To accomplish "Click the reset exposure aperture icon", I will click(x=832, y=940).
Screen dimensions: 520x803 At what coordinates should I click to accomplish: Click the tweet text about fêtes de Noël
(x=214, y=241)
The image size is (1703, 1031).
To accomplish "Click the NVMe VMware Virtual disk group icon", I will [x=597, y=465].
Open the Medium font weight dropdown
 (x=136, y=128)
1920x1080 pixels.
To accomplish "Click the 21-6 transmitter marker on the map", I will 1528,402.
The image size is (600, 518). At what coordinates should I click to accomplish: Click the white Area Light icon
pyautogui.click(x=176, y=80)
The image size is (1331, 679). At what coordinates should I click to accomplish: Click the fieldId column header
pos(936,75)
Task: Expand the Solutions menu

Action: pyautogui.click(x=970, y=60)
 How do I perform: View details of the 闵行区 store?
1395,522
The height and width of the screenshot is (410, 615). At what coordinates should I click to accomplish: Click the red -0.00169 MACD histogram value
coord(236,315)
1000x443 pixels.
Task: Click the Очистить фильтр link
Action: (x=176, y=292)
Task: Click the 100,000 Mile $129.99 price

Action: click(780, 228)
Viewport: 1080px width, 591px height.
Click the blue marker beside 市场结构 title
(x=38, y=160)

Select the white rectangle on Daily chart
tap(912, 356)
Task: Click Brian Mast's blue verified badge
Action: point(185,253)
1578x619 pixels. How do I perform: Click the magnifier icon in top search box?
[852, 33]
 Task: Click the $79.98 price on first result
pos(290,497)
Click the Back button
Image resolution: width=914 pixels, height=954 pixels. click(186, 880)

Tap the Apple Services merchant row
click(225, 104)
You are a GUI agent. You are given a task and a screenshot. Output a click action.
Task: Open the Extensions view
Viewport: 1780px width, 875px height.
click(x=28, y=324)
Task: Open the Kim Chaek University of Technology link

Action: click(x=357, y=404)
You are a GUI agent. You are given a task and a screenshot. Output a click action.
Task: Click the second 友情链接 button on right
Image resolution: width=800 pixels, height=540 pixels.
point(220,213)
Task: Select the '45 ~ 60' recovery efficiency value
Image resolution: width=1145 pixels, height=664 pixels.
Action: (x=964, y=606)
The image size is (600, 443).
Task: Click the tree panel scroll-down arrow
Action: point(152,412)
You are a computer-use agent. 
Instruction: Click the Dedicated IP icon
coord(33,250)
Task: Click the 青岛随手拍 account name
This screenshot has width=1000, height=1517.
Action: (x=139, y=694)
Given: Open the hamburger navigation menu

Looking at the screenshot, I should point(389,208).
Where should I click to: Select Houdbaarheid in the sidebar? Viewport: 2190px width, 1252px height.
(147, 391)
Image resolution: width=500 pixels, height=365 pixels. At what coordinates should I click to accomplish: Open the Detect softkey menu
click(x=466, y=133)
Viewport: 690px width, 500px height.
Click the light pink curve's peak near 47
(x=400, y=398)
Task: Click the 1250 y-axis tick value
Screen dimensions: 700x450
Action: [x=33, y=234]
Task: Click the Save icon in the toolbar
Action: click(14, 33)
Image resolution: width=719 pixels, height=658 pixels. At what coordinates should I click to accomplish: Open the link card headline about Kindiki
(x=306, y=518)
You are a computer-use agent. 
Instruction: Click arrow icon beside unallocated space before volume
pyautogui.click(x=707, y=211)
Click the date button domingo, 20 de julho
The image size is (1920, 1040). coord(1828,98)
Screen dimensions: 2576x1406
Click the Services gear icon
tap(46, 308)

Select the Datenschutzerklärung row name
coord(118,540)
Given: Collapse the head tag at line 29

◇ ◇ ◇ ◇ ◇

Repeat every entry above word for word, line by line, with no changes.

> [THE RESULT]:
To accomplish "Click the reset exposure aperture icon", I will click(x=832, y=940).
Screen dimensions: 520x803 At what coordinates should I click to accomplish: Click the tweet text about fêtes de Noël
(x=214, y=241)
The image size is (1703, 1031).
To accomplish "Click the NVMe VMware Virtual disk group icon", I will [x=597, y=465].
Open the Medium font weight dropdown
 (x=136, y=128)
1920x1080 pixels.
To accomplish "Click the 21-6 transmitter marker on the map", I will 1528,402.
The image size is (600, 518). At what coordinates should I click to accomplish: Click the white Area Light icon
pyautogui.click(x=176, y=80)
The image size is (1331, 679). At what coordinates should I click to accomplish: Click the fieldId column header
pos(936,75)
Task: Expand the Solutions menu

Action: pyautogui.click(x=970, y=60)
 How do I perform: View details of the 闵行区 store?
1395,522
The height and width of the screenshot is (410, 615). At what coordinates should I click to accomplish: Click the red -0.00169 MACD histogram value
coord(236,315)
1000x443 pixels.
Task: Click the Очистить фильтр link
Action: (x=176, y=292)
Task: Click the 100,000 Mile $129.99 price

Action: click(780, 228)
Viewport: 1080px width, 591px height.
Click the blue marker beside 市场结构 title
(x=38, y=160)

Select the white rectangle on Daily chart
tap(912, 356)
Task: Click Brian Mast's blue verified badge
Action: point(185,253)
1578x619 pixels. How do I perform: Click the magnifier icon in top search box?
[852, 33]
 Task: Click the $79.98 price on first result
pos(290,497)
Click the Back button
Image resolution: width=914 pixels, height=954 pixels. click(186, 880)

Tap the Apple Services merchant row
click(225, 104)
You are a GUI agent. You are given a task and a screenshot. Output a click action.
Task: Open the Extensions view
Viewport: 1780px width, 875px height.
click(x=28, y=324)
Task: Open the Kim Chaek University of Technology link

Action: click(x=357, y=404)
You are a GUI agent. You are given a task and a screenshot. Output a click action.
Task: Click the second 友情链接 button on right
Image resolution: width=800 pixels, height=540 pixels.
point(220,213)
Task: Select the '45 ~ 60' recovery efficiency value
Image resolution: width=1145 pixels, height=664 pixels.
Action: (x=964, y=606)
The image size is (600, 443).
Task: Click the tree panel scroll-down arrow
Action: point(152,412)
You are a computer-use agent. 
Instruction: Click the Dedicated IP icon
coord(33,250)
Task: Click the 青岛随手拍 account name
This screenshot has width=1000, height=1517.
Action: (x=139, y=694)
Given: Open the hamburger navigation menu

Looking at the screenshot, I should point(389,208).
Where should I click to: Select Houdbaarheid in the sidebar? Viewport: 2190px width, 1252px height.
(147, 391)
Image resolution: width=500 pixels, height=365 pixels. At what coordinates should I click to accomplish: Open the Detect softkey menu
click(x=466, y=133)
Viewport: 690px width, 500px height.
Click the light pink curve's peak near 47
(x=400, y=398)
Task: Click the 1250 y-axis tick value
Screen dimensions: 700x450
Action: [x=33, y=234]
Task: Click the Save icon in the toolbar
Action: click(14, 33)
Image resolution: width=719 pixels, height=658 pixels. At what coordinates should I click to accomplish: Open the link card headline about Kindiki
(x=306, y=518)
You are a computer-use agent. 
Instruction: Click arrow icon beside unallocated space before volume
pyautogui.click(x=707, y=211)
Click the date button domingo, 20 de julho
The image size is (1920, 1040). coord(1828,98)
Screen dimensions: 2576x1406
Click the Services gear icon
tap(46, 308)

Select the Datenschutzerklärung row name
coord(118,540)
Given: Collapse the head tag at line 29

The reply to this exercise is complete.